[What the task requires] Only the lines below, from the one with "World free zones organization (59, 1959)" through the one with "Mapa sajta (44, 1798)", are to be written out, exactly.

[Stored data entries]
((

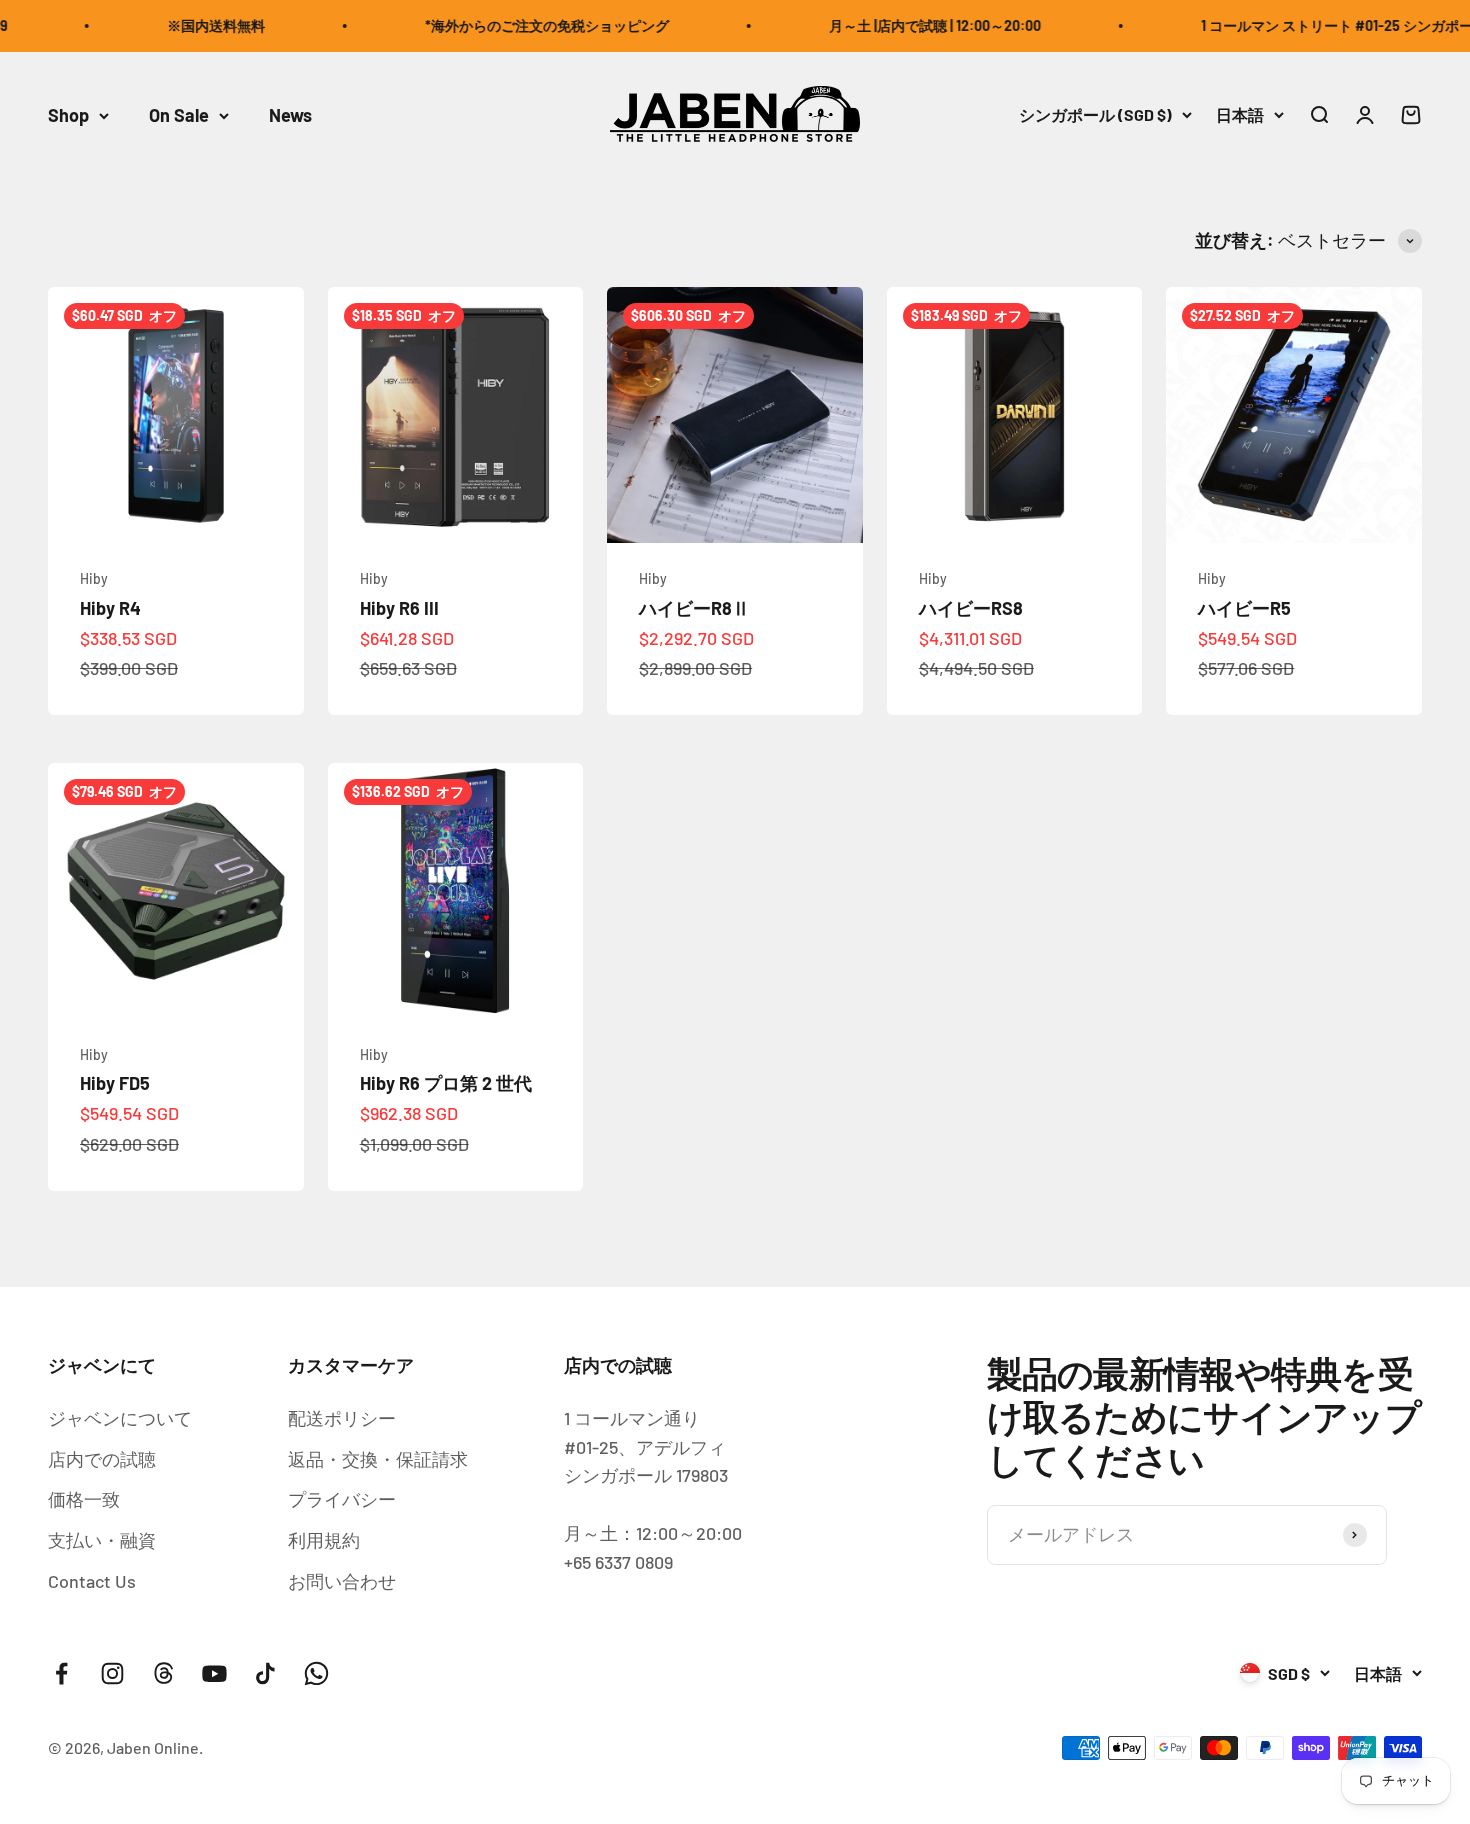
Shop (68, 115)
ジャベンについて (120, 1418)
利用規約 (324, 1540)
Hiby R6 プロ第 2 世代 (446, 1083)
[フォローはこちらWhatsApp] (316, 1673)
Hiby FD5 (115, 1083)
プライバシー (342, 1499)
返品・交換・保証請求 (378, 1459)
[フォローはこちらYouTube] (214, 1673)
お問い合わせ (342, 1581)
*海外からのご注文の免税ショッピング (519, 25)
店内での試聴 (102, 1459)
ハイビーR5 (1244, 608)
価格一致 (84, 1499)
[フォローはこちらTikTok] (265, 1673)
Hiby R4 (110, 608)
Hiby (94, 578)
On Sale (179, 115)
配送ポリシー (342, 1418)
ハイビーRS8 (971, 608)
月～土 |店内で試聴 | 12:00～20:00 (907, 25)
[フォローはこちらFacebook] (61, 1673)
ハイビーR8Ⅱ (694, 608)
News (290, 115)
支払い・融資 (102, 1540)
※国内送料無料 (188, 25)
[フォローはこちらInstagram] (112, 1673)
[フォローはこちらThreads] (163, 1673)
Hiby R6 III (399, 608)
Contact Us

))
((

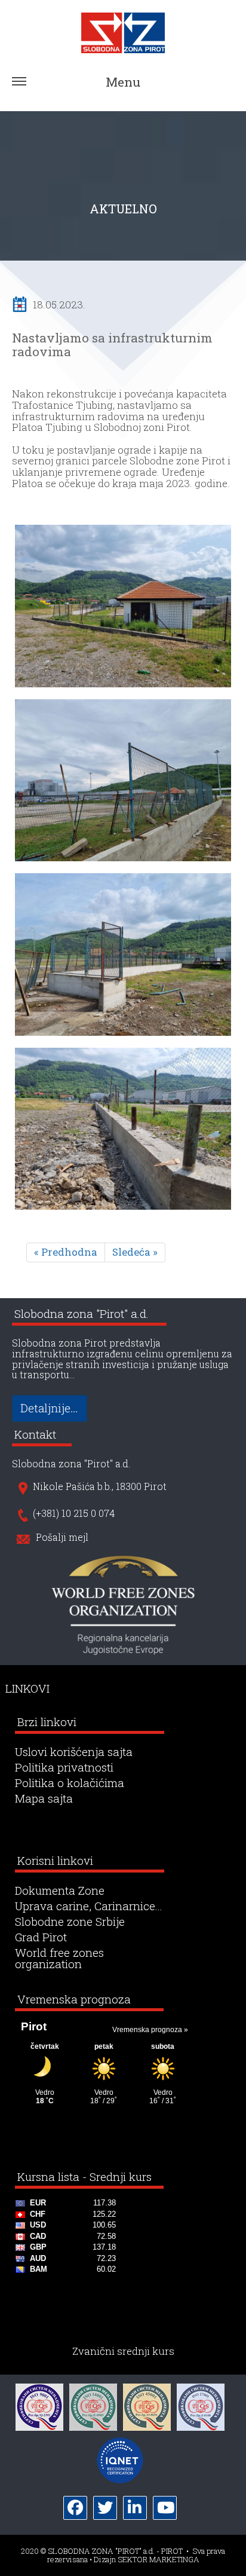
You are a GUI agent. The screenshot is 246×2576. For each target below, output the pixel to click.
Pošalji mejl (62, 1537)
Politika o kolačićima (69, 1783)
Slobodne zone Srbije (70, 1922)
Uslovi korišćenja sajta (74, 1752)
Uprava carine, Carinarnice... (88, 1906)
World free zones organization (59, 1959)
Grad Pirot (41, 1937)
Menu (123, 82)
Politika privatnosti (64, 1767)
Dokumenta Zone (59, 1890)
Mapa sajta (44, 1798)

))
((

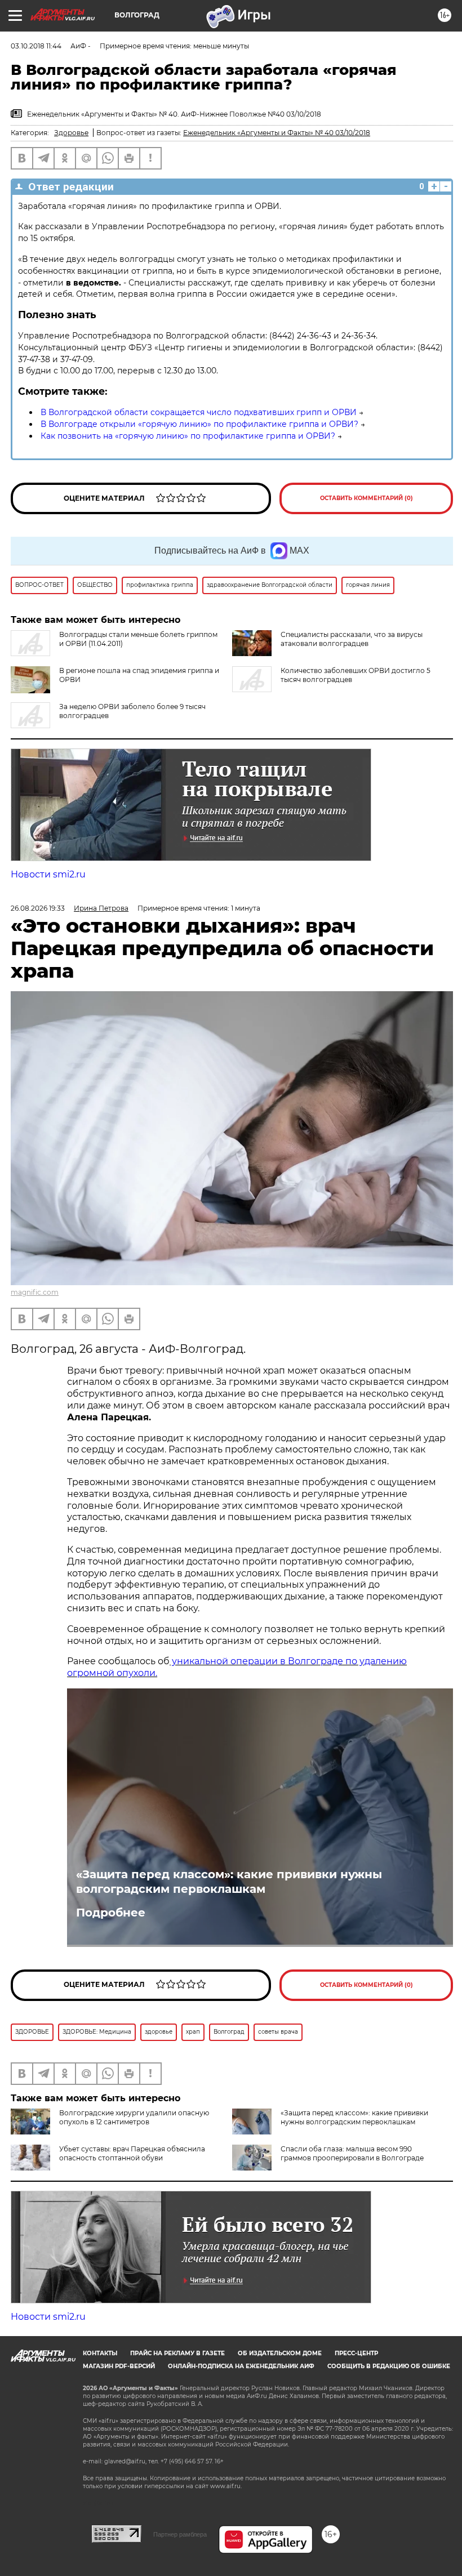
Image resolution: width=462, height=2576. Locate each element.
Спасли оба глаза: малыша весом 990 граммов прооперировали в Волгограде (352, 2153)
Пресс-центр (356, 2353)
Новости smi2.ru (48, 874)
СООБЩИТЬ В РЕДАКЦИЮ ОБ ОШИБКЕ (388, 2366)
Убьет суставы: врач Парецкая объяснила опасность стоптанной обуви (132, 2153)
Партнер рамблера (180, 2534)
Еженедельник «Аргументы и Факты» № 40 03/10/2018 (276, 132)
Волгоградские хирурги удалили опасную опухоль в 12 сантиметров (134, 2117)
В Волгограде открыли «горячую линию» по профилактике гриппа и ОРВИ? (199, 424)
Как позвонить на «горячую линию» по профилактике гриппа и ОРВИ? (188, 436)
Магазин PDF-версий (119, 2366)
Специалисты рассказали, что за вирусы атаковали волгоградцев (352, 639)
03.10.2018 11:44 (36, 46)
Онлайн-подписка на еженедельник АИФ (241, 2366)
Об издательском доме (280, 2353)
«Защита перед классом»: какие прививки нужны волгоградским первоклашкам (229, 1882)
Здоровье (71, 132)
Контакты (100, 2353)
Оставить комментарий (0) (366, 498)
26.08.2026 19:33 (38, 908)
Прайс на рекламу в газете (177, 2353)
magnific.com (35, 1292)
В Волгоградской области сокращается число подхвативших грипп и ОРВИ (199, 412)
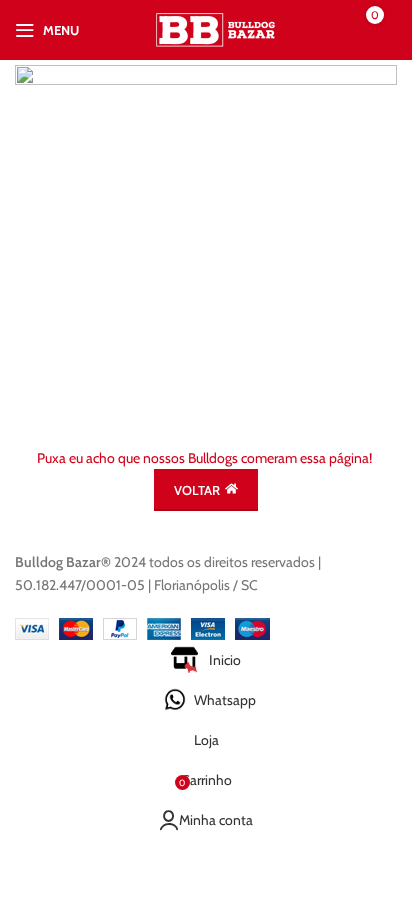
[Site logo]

))

[Reply to the task]
World free zones organization (59, 1959)
Grad Pirot (41, 1937)
Menu (123, 82)
Politika privatnosti (64, 1767)
Dokumenta Zone (59, 1890)
Mapa sajta (44, 1798)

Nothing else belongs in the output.